§ **PARTS OF THE EXERCISE**:
A. List every person whom the passage on income redistribution identifies by both first and last name.
B. According to the passage on income redistribution, why do many Republicans believe that it is not the government's role to fix the income distribution?
C. In the passage on income redistribution, which treatise is cited as part of the philosophical tradition that supports redistribution?

§ **TEXT BLOCK**:
========================================

Why Do Good Conservative Economists Endorse Pseudoeconomic Nonsense?

Former Bush economic advisor Greg Mankiw urges President Obama to stop "spreading the wealth:


Ever since your famous exchange with Joe the Plumber, it has been clear that you believe that the redistribution of income is a crucial function of government. A long philosophical tradition supports your view. It includes John Rawls’s treatise “A Theory of Justice,” which concludes that the main goal of public policy should be to transfer resources to those at the bottom of the economic ladder.


Many Republicans, however, reject this view of the state. From their perspective, it is not the proper role of government to fix the income distribution in an attempt to achieve some utopian vision of fairness. They believe, instead, that in a free society, people make money when they produce goods and services that others value, and that, as a result, what they earn is rightfully theirs.


Like AEI President Arthur Brooks, Mankiw makes a fundamental arror here is assuming that there are two approaches toward income distribution: believing either that the market is perfectly fair and all attempts to mitigate market inequality therefore fundamentally unjust, or believing in total equality. Obama and the Democrats are not pursuing anything even vaguely resembling a "utopian vision of fairness." The tax code is very slightly redistributive:



Democrats propose to make it ever more slightly so. But restoring Clinton-era rates on the rich is not a utopian left-wing plan.

========================================

§ **ITEMS**:
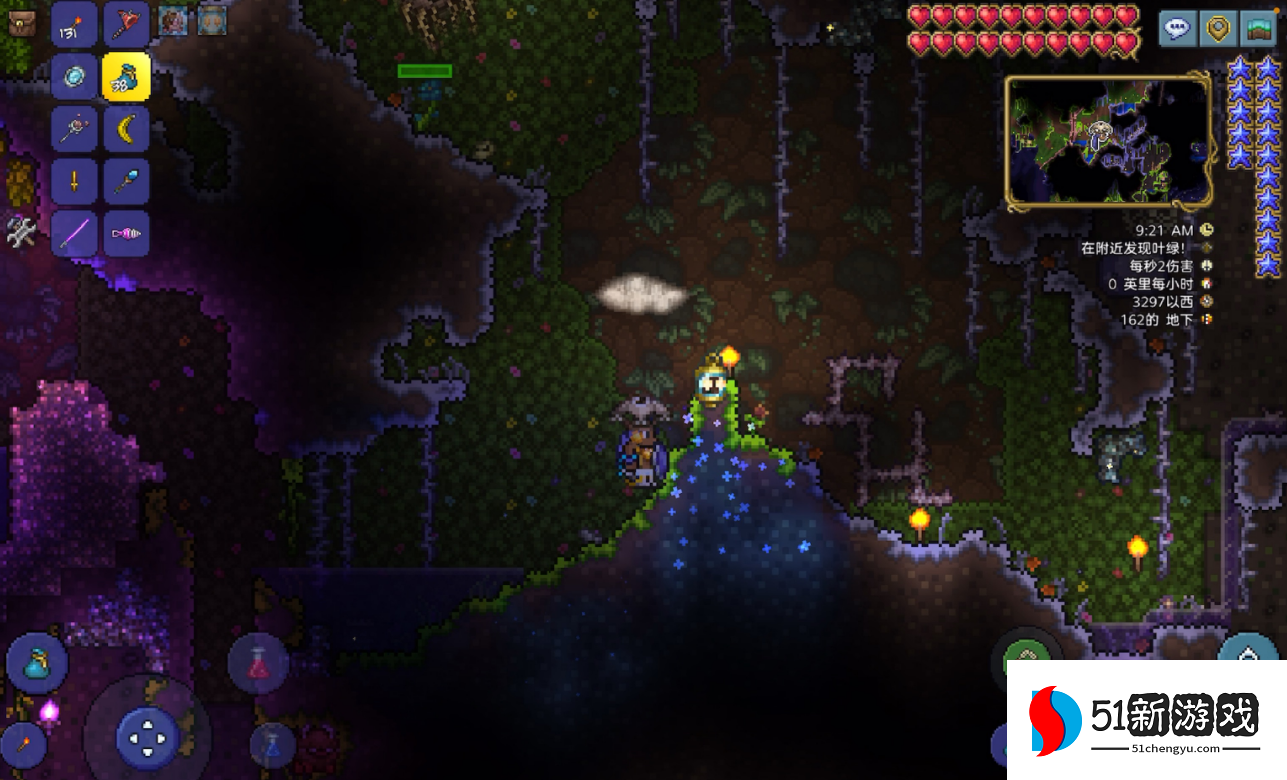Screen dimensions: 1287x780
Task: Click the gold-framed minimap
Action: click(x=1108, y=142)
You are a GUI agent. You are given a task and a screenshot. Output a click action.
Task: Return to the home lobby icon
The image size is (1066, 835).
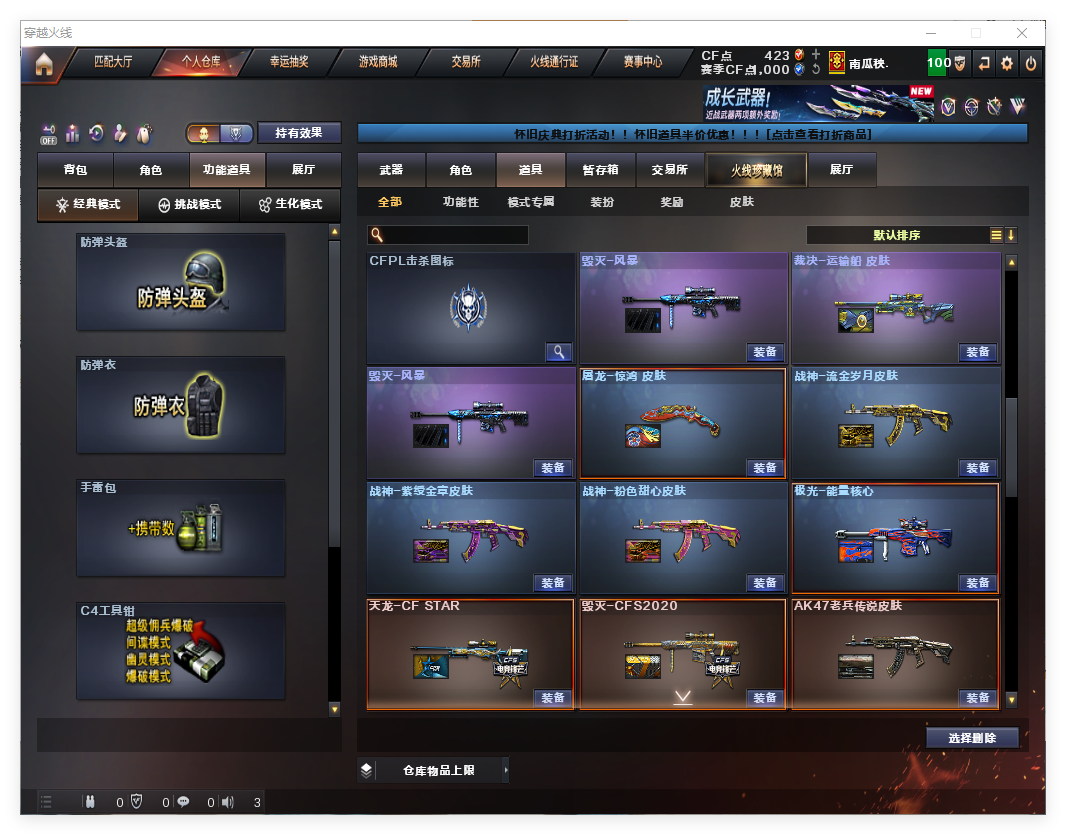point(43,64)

========================================

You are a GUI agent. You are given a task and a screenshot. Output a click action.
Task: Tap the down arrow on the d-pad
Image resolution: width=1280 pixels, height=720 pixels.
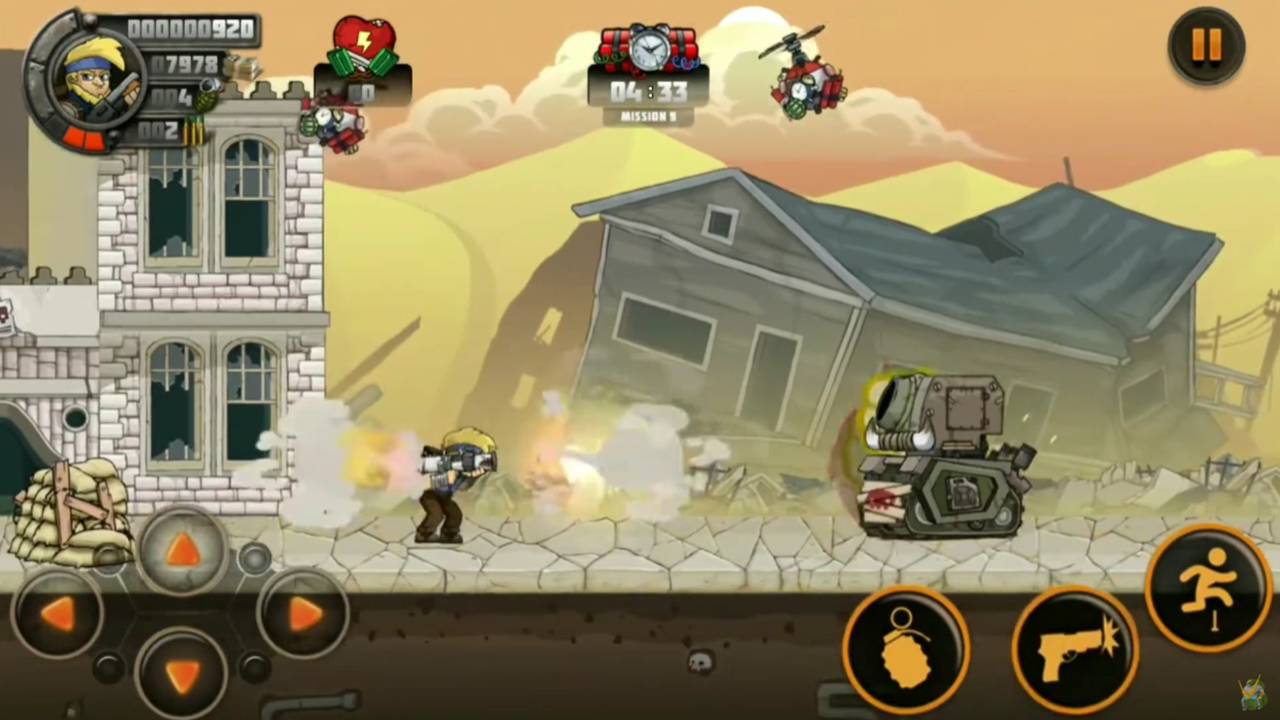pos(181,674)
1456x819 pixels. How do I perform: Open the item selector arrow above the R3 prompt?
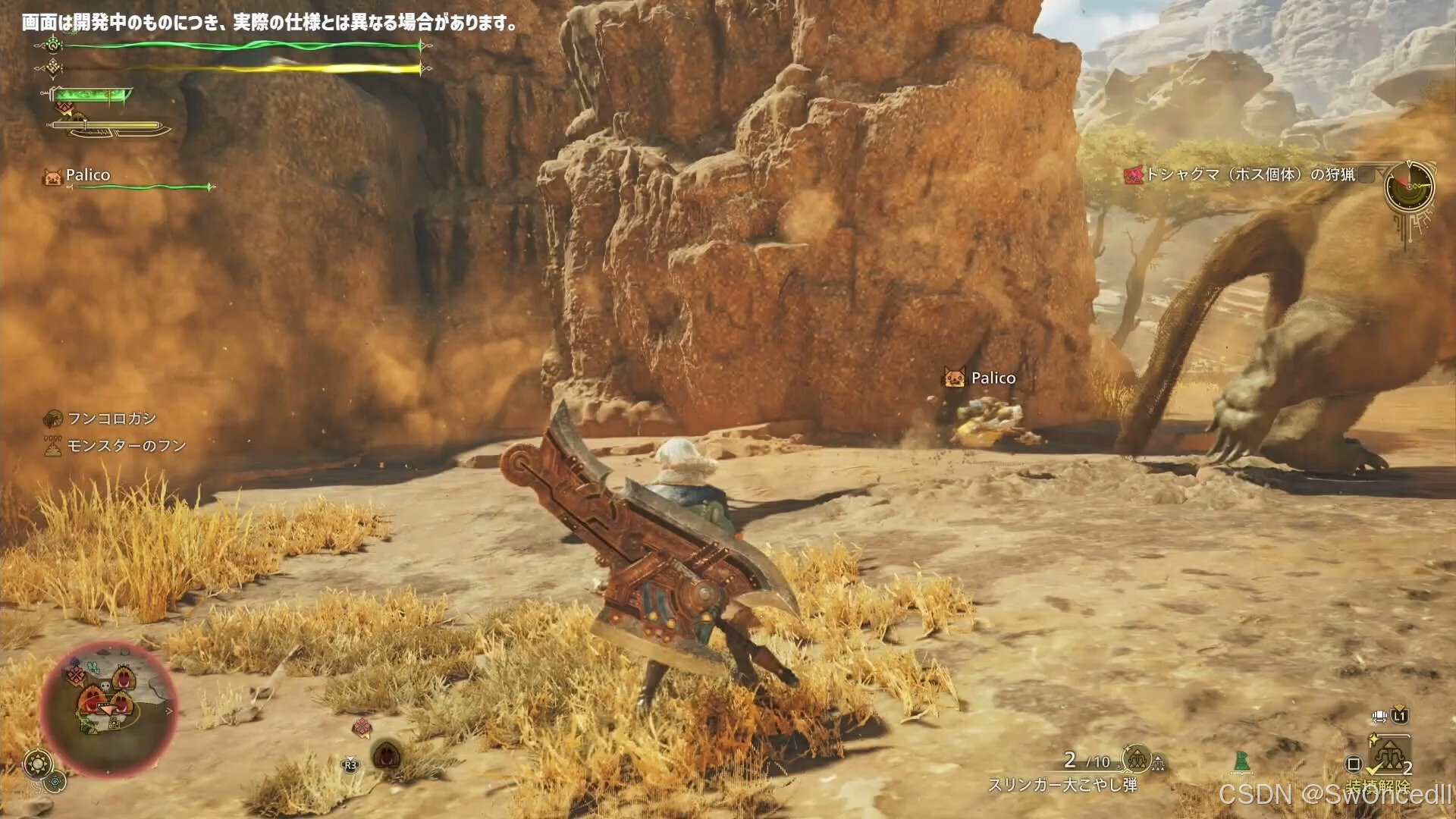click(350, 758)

========================================

§ **SOLUTIONS PER TASK**:
A. Greg Mankiw, John Rawls, Arthur Brooks

B. They believe that in a free society people make money by producing goods and services that others value. As a result, what people earn is rightfully theirs.

C. John Rawls's "A Theory of Justice"